1921 July 25 Le Mans GP Startline copy

1921 French Grand Prix de l’A.C.F.
The 1921 French Grand Prix de l’A.C.F was the premium international motoring sporting event on the calendar; the 1921 event was the first Grand Prix in seven years, marking the long awaited return to normality after the Great War. It was held to great fanfare on July 25. The thirty lap 321.68 mile race was run on the same circuit that was to become famous 1923-1928 as the Le Mans ‘24 hours Endurance’. The event attracted a strong field of international teams and the latest cars from France, Britain and the USA.
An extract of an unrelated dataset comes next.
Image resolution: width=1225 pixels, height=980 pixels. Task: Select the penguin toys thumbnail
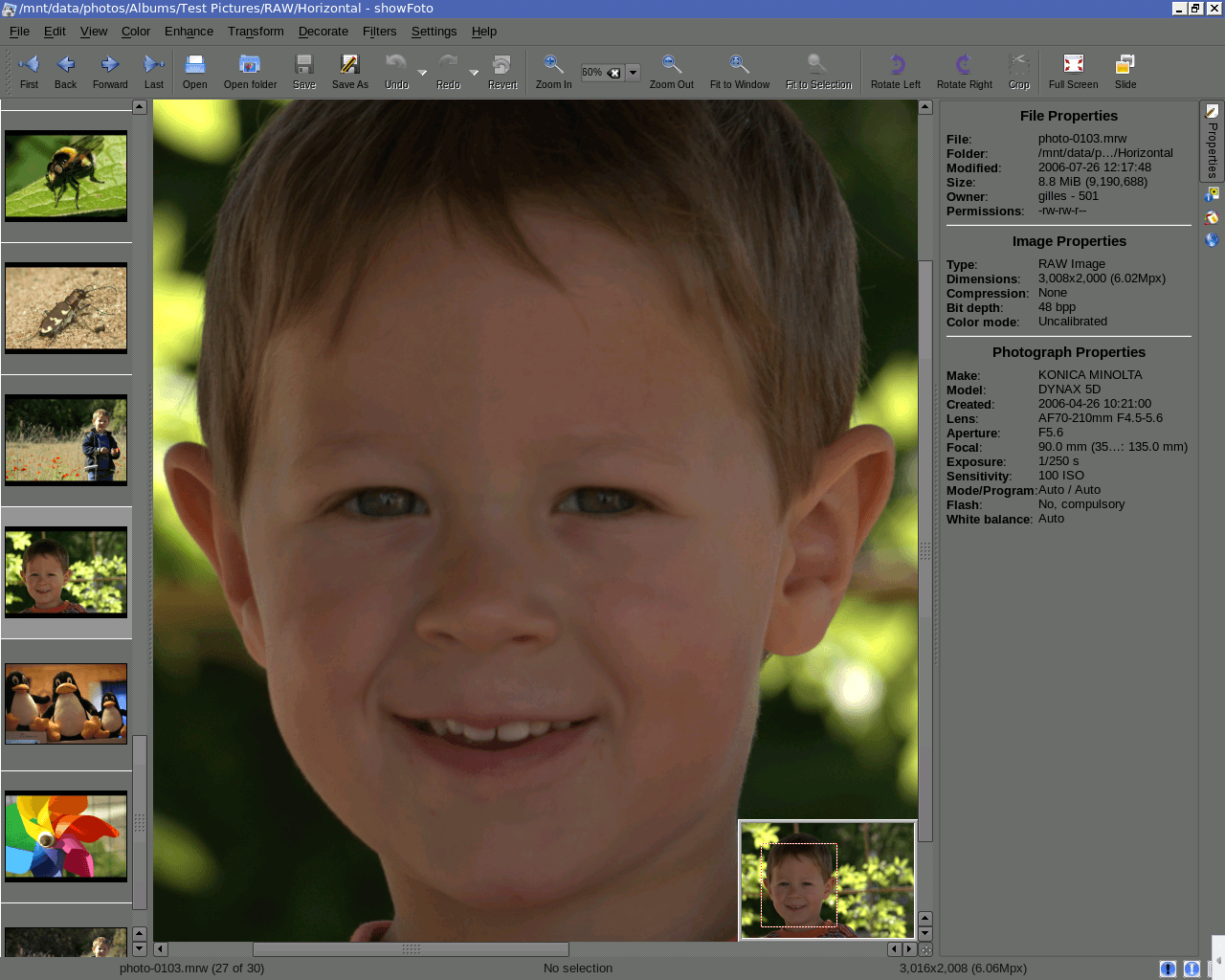pyautogui.click(x=66, y=704)
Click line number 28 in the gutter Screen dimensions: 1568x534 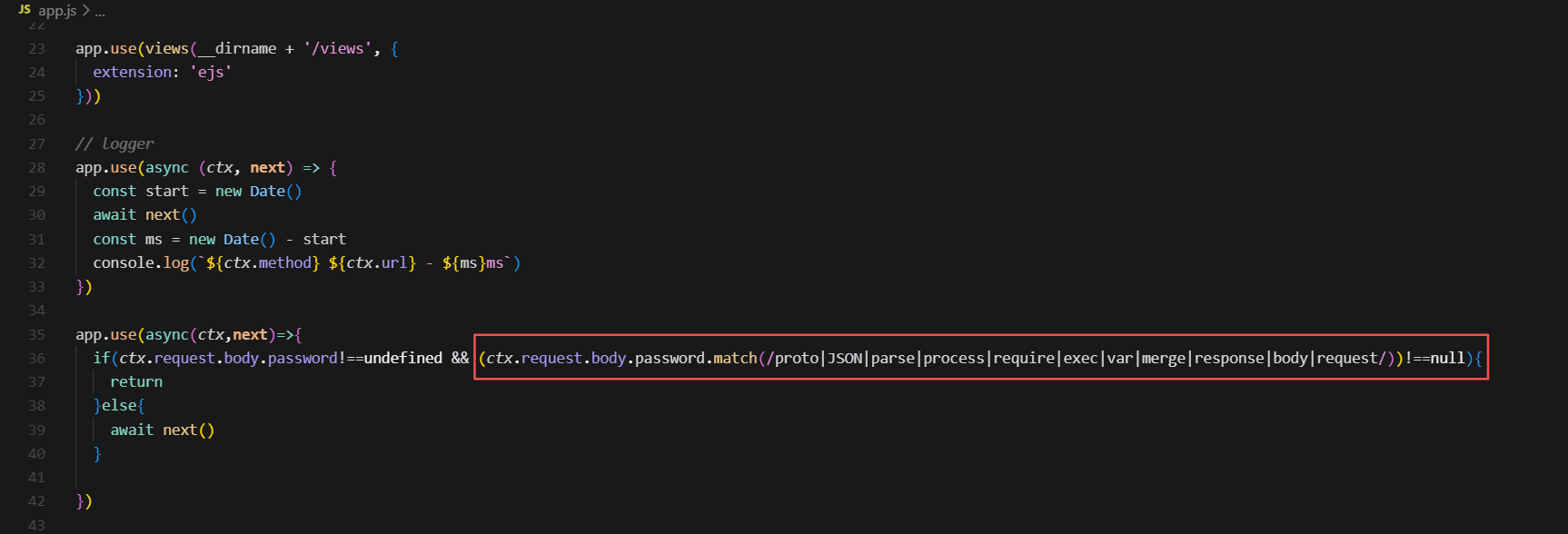(36, 168)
STD envisaged seven entries but only weeks before the event the cars were not ready and an attempt to withdraw was made; this met with resistance from the designated pilots and after considerable effort by the STD Works at Sureness, four cars were made ready. Three of these were the very cars which only weeks earlier participated in the 1921 Indianapolis 500.

1921 July 25 Le Mans GP Startline front copy

Taking advantage of its international manufacturing base, STD fitted two cars as Talbot and two as Talbot Darracq – all mechanically identical. The Talbot was distinguished by its colour, the Talbot radiator and a slanted tail mounted diagonally with two spare wheels. The Talbot car were given race no. 10 and no.4 and were designated to newcomer H. O. D. Segrave in his first ever Grand Prix and the experienced K. Lee Guinness, of the eponymous stout dynasty and KLG sparkplugs. Two additional cars were fitted with Talbot-Darracq radiators and pointed tail similar to the configuration used at the Indianapolis 500. The two Talbot Darracq were entered for French aces Rene Thomas (no.5) and Andre Boillot (no.15). All four STD cars were modified from their Indianapolis configuration and fitted with both front and rear brakes. The competitors were started in pairs at half minute intervals.
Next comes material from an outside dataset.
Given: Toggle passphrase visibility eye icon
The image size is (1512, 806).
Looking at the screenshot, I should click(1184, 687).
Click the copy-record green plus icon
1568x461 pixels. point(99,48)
Rene Thomas retired on lap 24 after a ricocheted stone holed his oil tank. Andre Boillot drove carefully and his pit-work was methodical and quick; he had to change seven tyres during the race but nevertheless achieved the best STD result at fifth place . Guinness had to change nine tyres on his Talbot to finish eighth.
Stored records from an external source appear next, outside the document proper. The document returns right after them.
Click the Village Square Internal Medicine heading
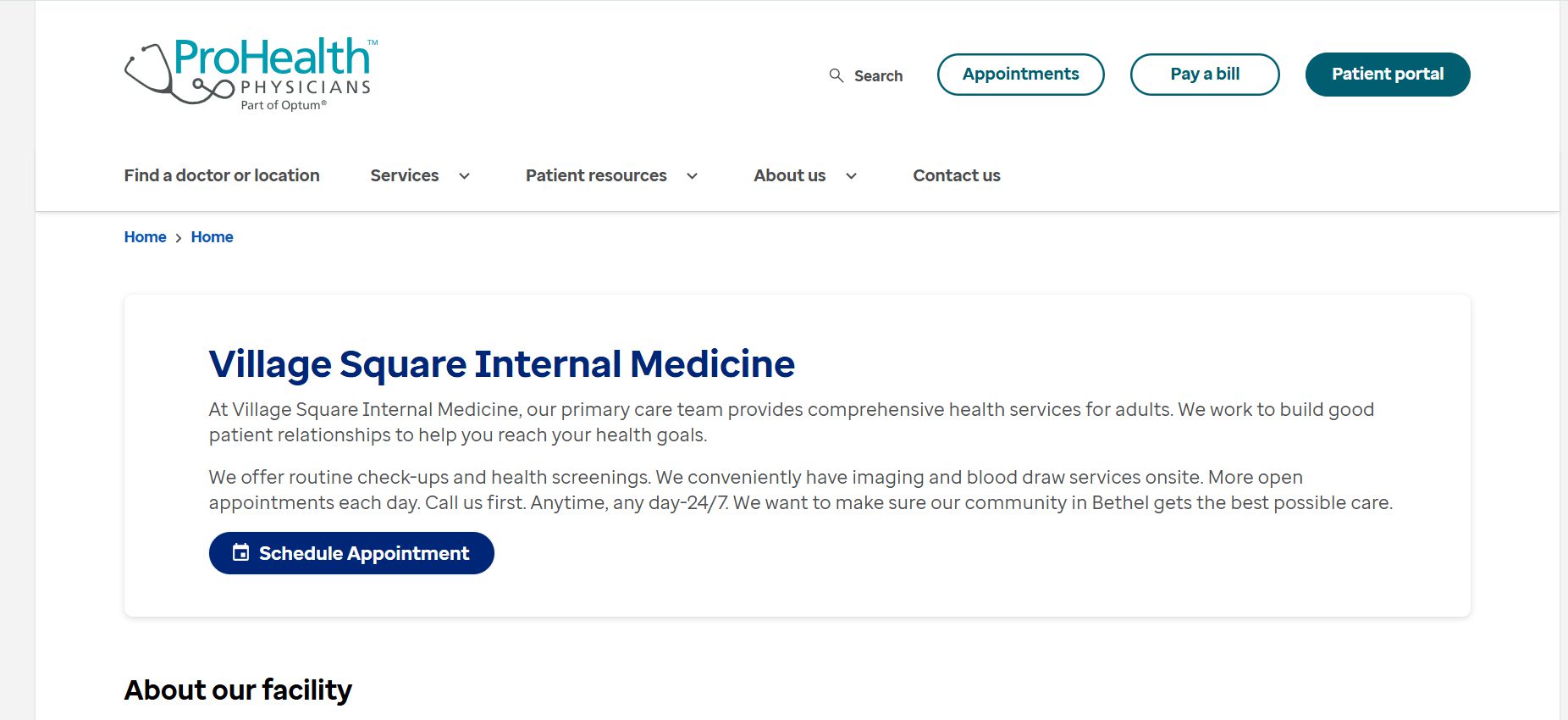 click(501, 364)
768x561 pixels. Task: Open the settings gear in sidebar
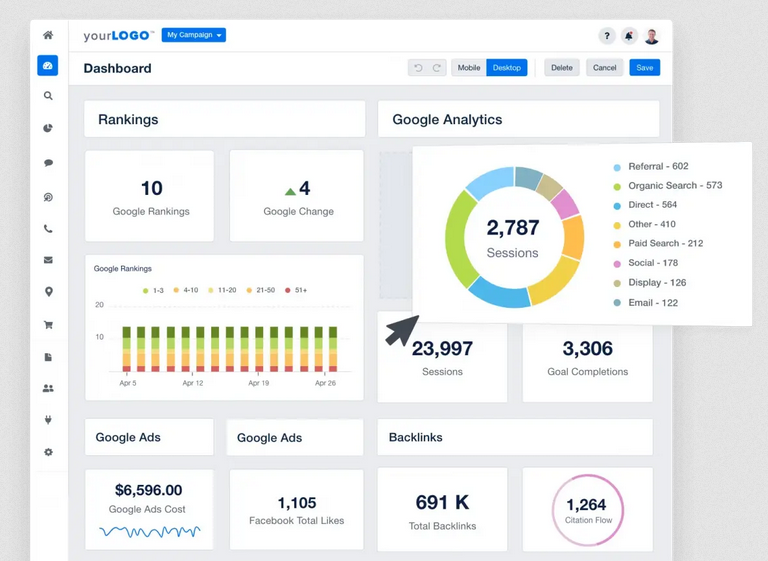click(48, 453)
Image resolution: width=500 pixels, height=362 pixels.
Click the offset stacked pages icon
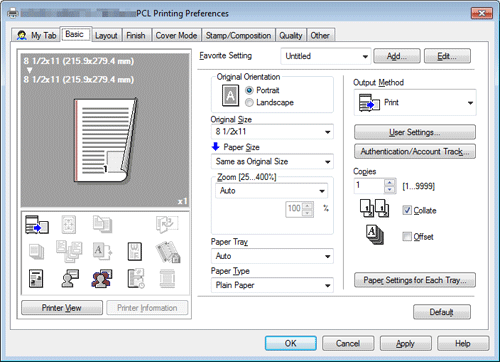[374, 235]
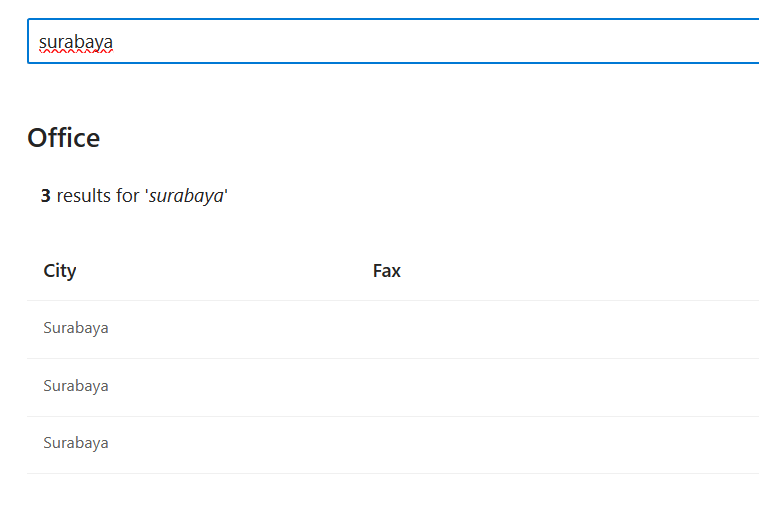Click the bold number 3 in results summary

point(46,196)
The road circuit was badly cut out and covered with large sharp stones one of which knocked Segrave’s riding mechanic Jules Moriceau unconscious for the whole of half a lap. The race was to be plagued by tyre problems for STD as a result of both road condition and insufficiently cured tyre rubber. Despite having to change fourteen covers by himself through sheer determinatio H.O.D. Segrave was still able to average 62.6mph, finishing in 5:08:06.0 and achieving ninth place. This performance convinced Coatalen to offer Segrave a position in the Sunbeam Works team, which soon took him to extraordinary fame, success and knighthood.

The race was predominantly a struggle between the Ballot and the Dusenberg: Jimmy Murphy who was injured in practice and was nursing fractured ribs throughout the race, winning in the latter for the USA – the first such win and the last for 46 years. Ballot took the other podium places with STD best at fifth place.